• **Instructions to follow**:
Look below for the line with "You are a computer-use" and the line with "At what coordinates". Copy exactly those two lines and every line between, but not the pictures.

• **Data shown**:
*** Block opens ***

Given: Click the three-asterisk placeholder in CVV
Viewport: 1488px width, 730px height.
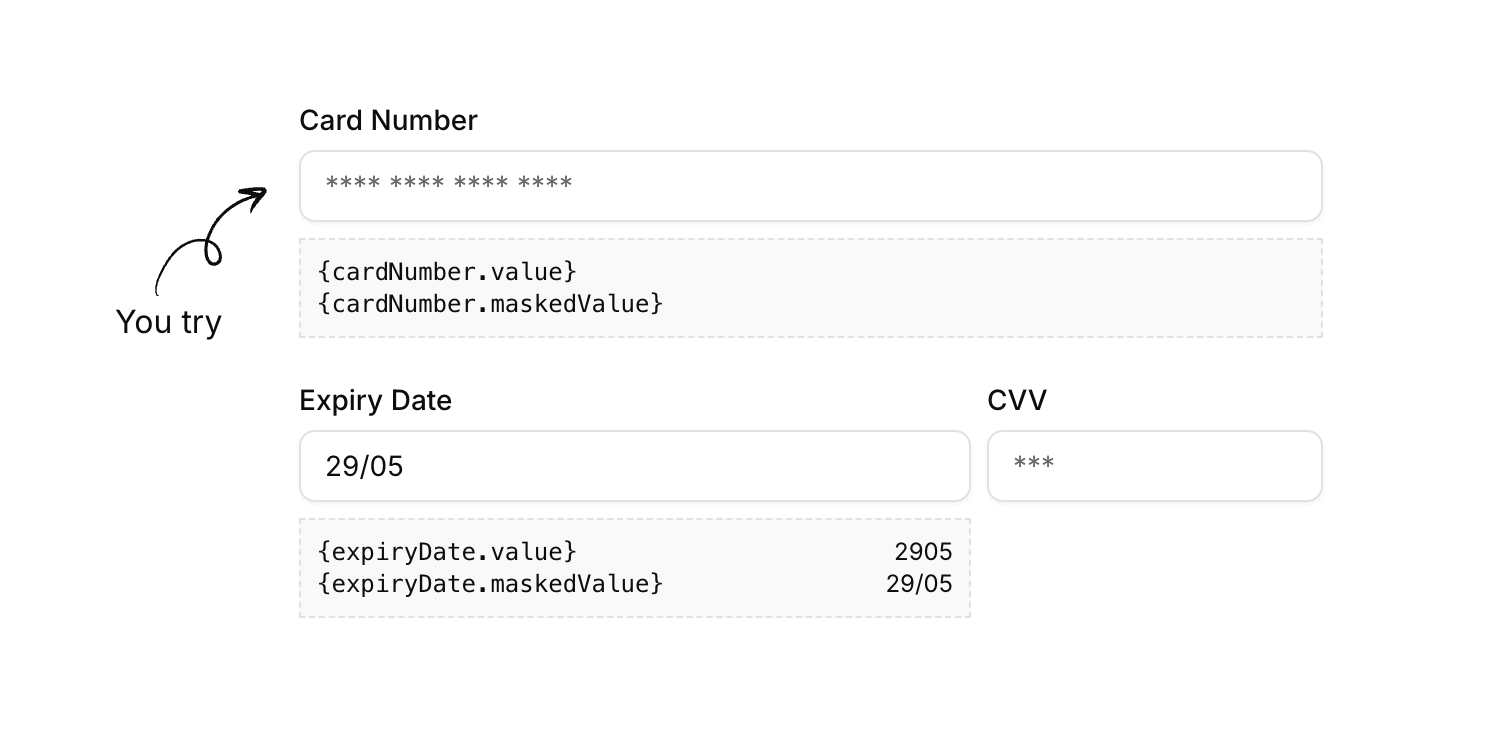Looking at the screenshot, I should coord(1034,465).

*** Block closes ***
*** Block opens ***

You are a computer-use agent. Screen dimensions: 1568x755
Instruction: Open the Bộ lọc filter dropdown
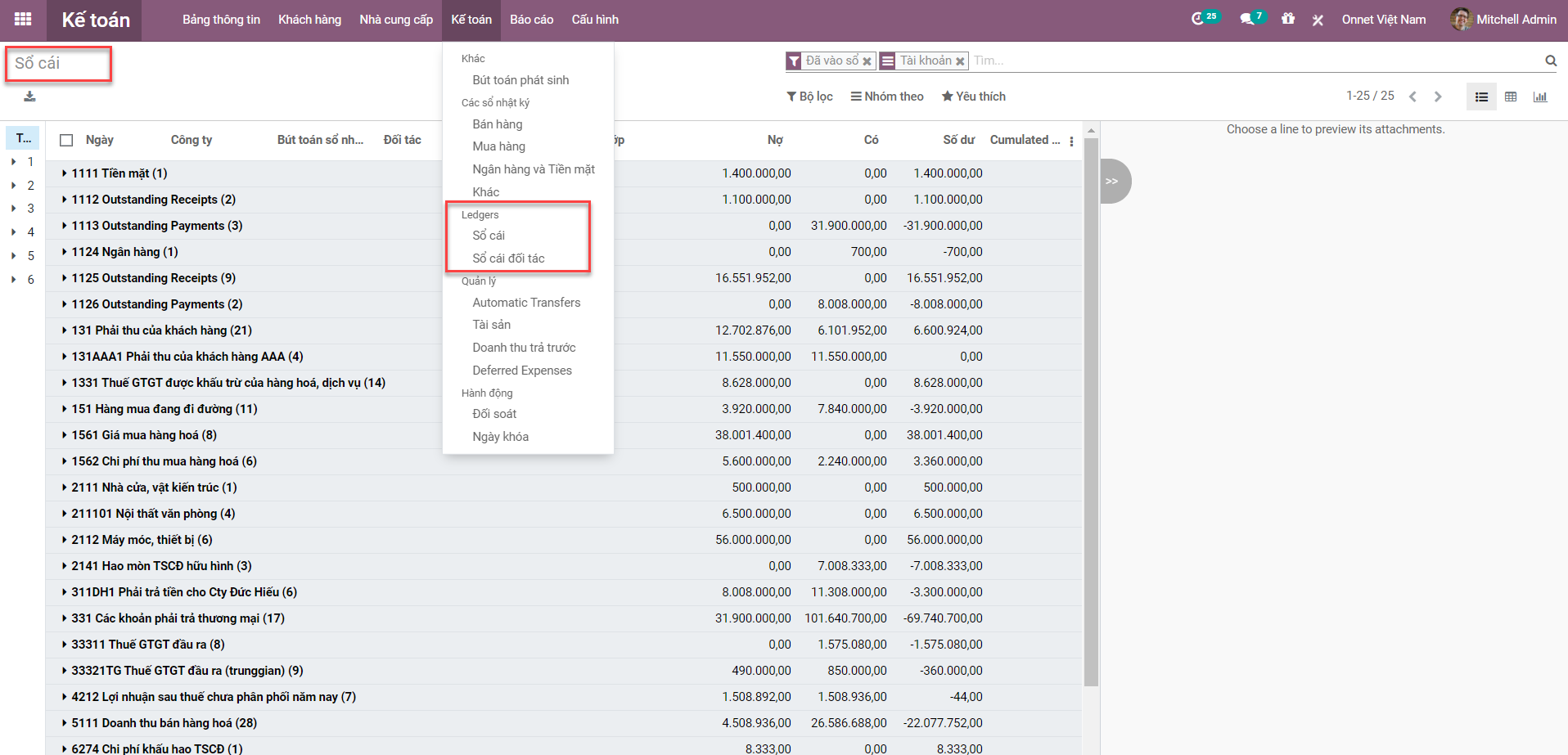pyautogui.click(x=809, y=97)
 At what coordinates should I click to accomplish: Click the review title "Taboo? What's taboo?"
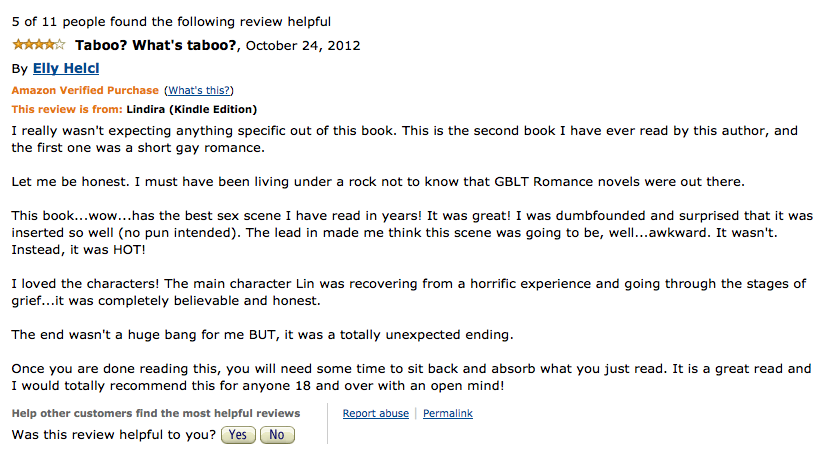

*** Block closes ***
*** Block opens ***

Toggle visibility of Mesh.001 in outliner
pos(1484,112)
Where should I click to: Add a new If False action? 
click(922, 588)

*** Block closes ***

• **Result of the exercise**:
You are a computer-use agent. Screen dimensions: 1568x755
Instruction: Open the Bộ lọc filter dropdown
pyautogui.click(x=809, y=97)
 At what coordinates should I click to accomplish: Click the review title "Taboo? What's taboo?"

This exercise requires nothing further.